Well, as a 15-year-old kid, you would be nobody, it would be your dad who'd be representing you, it wouldn't even be you. Or let's say it's a civil thing where the son of one family somehow besmirches the reputation of a daughter in another. Well the son and the daughter aren't even going to be in the room. It's going to be the elders of the family. So, in our system, the son and the daughter would be there. The family would be present, but, you know, the lawyers would represent them and the kids might testify and all that. But in this system it's that extended family, and the notion of who the party is would be much more holistic and involve a lot of different folks. The mediators might even call on neighbors to ask what they know about it, you know, bring other people in rather than just the parties.

Q: In that situation would the mediators ultimately decide as a panel what the outcome is going to be, or is it still a participant-generated settlement?

A: Well, Chris would of course know a lot more about this than I do, because he's the one who did the case and I've just heard him talk about it enough that I sort of know the stories. But, as I understand it, the mediators still would get the parties to come up with a solution, at least in the first instance. But they might use much more persuasion and pressure than our mediation style would do. But if the parties are stuck, then one of the mediators might say look, this is what I think would be fair, what do you think. Still giving it to the parties to say whether they agree or not, and ultimately the parties have to agree or there's no deal. And if there's no deal, which happens, they would go back to the court system and wait ten years and get the case resolved. Which is why Sri Lanka did this, because they had a ten-year wait for a civil case. The court system was so backed up.
+ + + + + + +
### Work to do
Could you return the section of the interview on mediation starting at "Q: In that situation" and ending at "a participant-generated settlement?", copied word for word? These lines come from a separate source, unrelated to the interview on mediation.

### Provided data
+ + + + + + +
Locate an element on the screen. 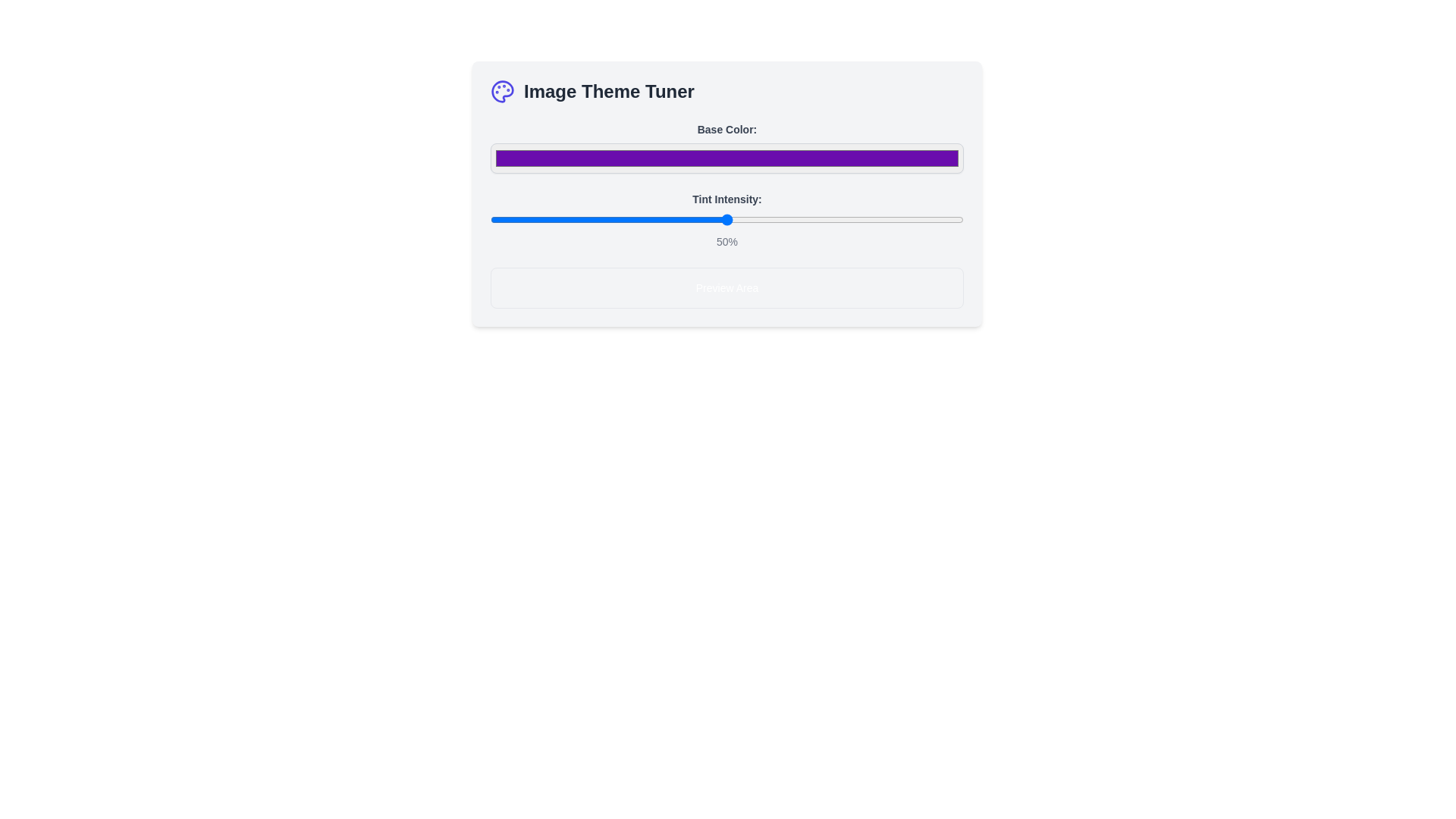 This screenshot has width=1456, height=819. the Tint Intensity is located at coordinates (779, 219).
+ + + + + + +
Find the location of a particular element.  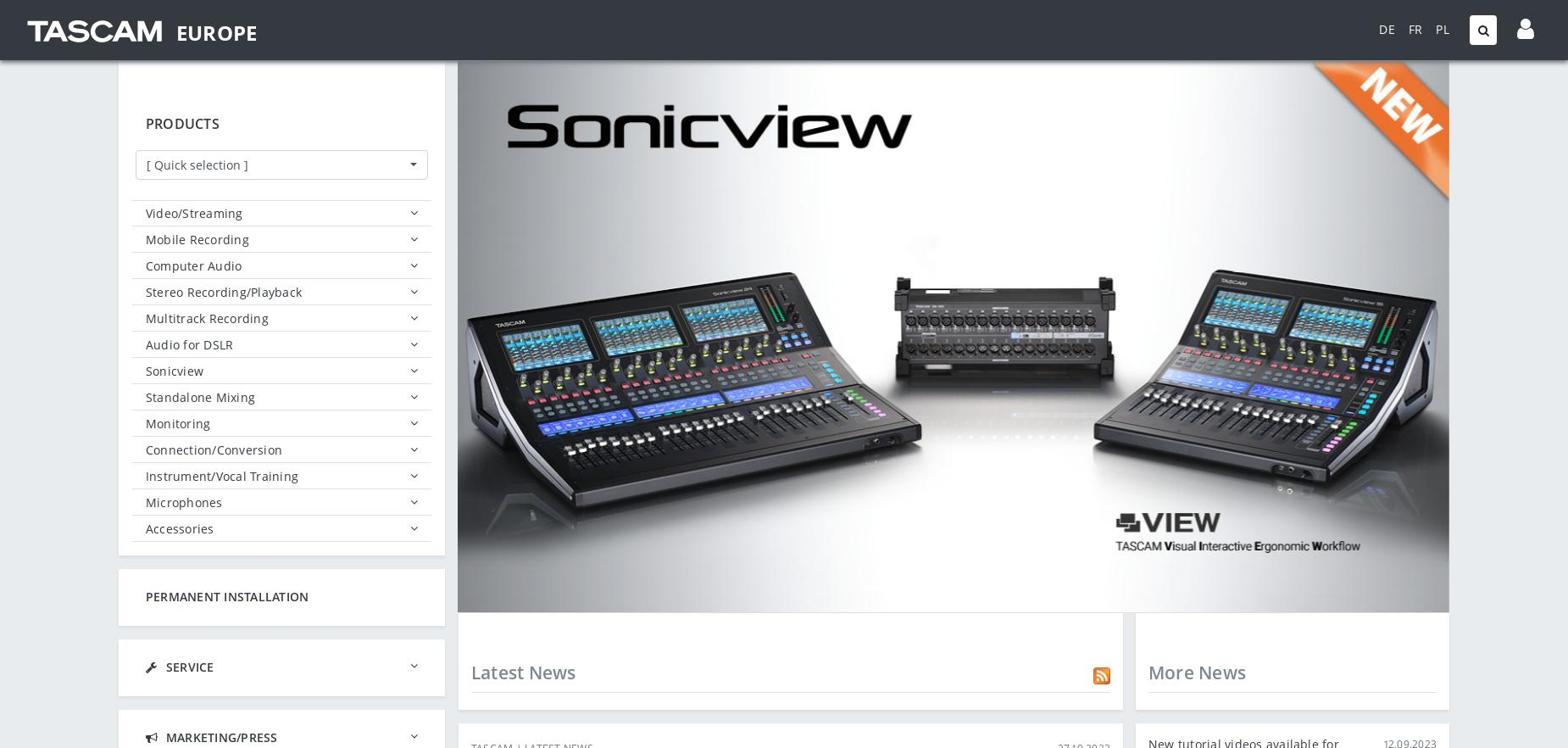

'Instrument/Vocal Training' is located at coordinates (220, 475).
+ + + + + + +
### Written response
Q: In that situation would the mediators ultimately decide as a panel what the outcome is going to be, or is it still a participant-generated settlement?